Dr Thomas Hillig Energy Consulting said the likes of Barrick Gold, Rio Tinto and Glencore, along with smaller fish like Tanzanian-focused gold explorer Shanta Gold, have already realised that renewable energy has become economically attractive for mines and have built their first pilot plants.
Hillig bases his argument on miners’ rising energy costs, lower commodity prices and “the threat of further stigmatisation” to suggest wind or solar power plants could have a positive, if indirect, effect on miners’ market value greater than the pure electricity cost savings.
Renewables are renowned to cost more, to say nothing of the base load power required, yet Hillig says such investments by miners could reduce energy costs and counter opposition from ecological divestment movements, such as the “Move Your Money UK” movement encouraging depositors to shift savings away from five UK banks as they support oil, gas and coal extraction.
On the investment side, the Rockefeller Brothers Fund recently joined the divestment movement that has pledged not to invest assets worth $US50 billion into fossil fuels.
While Hillig said the direct effect of such divestment was normally limited, it did pose a significant threat regarding further stigmatisation of certain segments of the mining sector, which makes it more difficult to receive credits, reduces the demand for shares, triggers new legislation and complicates permitting.
“The business case for renewable energy is normally positive for mining companies,” he said upon the release of his study on the subject based on interviews with financing, mining, and energy experts.
“Nevertheless mining companies are a long way away from making it into the US Environmental Protection Agency’s ‘National Top 100 list’ of US green power users, which is headed by progressive brands like Intel, Kohl's Department Stores, Microsoft, Google and Wal-Mart, which consume and invest into renewable energy as it is profitable and improves their standing towards consumers and financial markets.”

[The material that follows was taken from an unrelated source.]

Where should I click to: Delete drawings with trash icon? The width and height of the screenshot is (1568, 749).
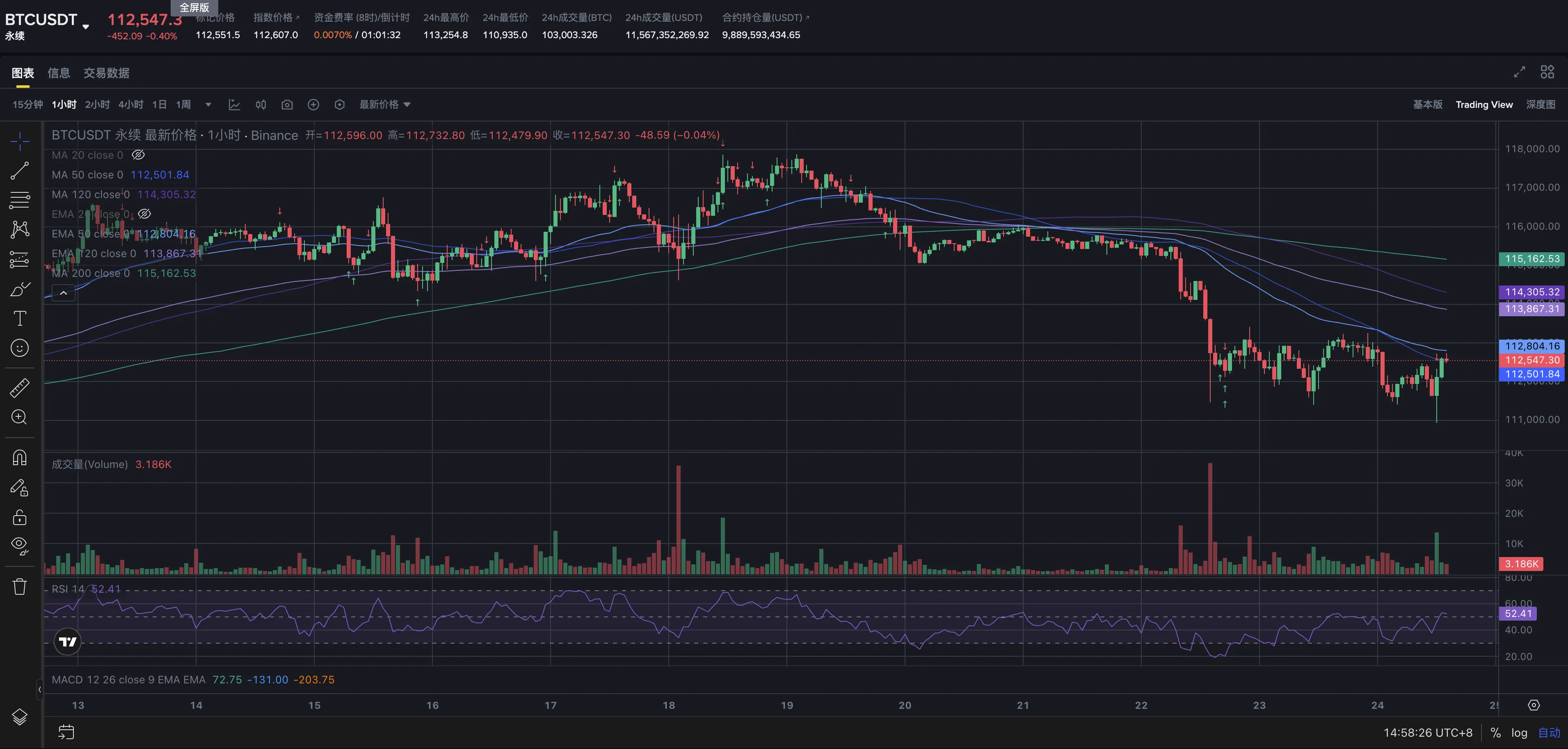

While the worlds of mining and renewables have been poles apart, Hillig said solar and wind prices have dropped significantly in recent years, leading many institutional investors into that space who have “professionalised” it.
“Mining companies that actively move towards renewable energy self-consumption show that they have realized that the world around them has changed and that there are threats regarding energy costs and environmental movements,” he said.
“The financial markets reward companies that do not remain captives of the past but instead are actively seeking new solutions.”
He said financial markets now interpret the use of renewable energy as a signal for a flexible and forward-looking decision-making process; so miners that are first movers in actively integrating renewables into their energy mix were considered as both progressive and better managed.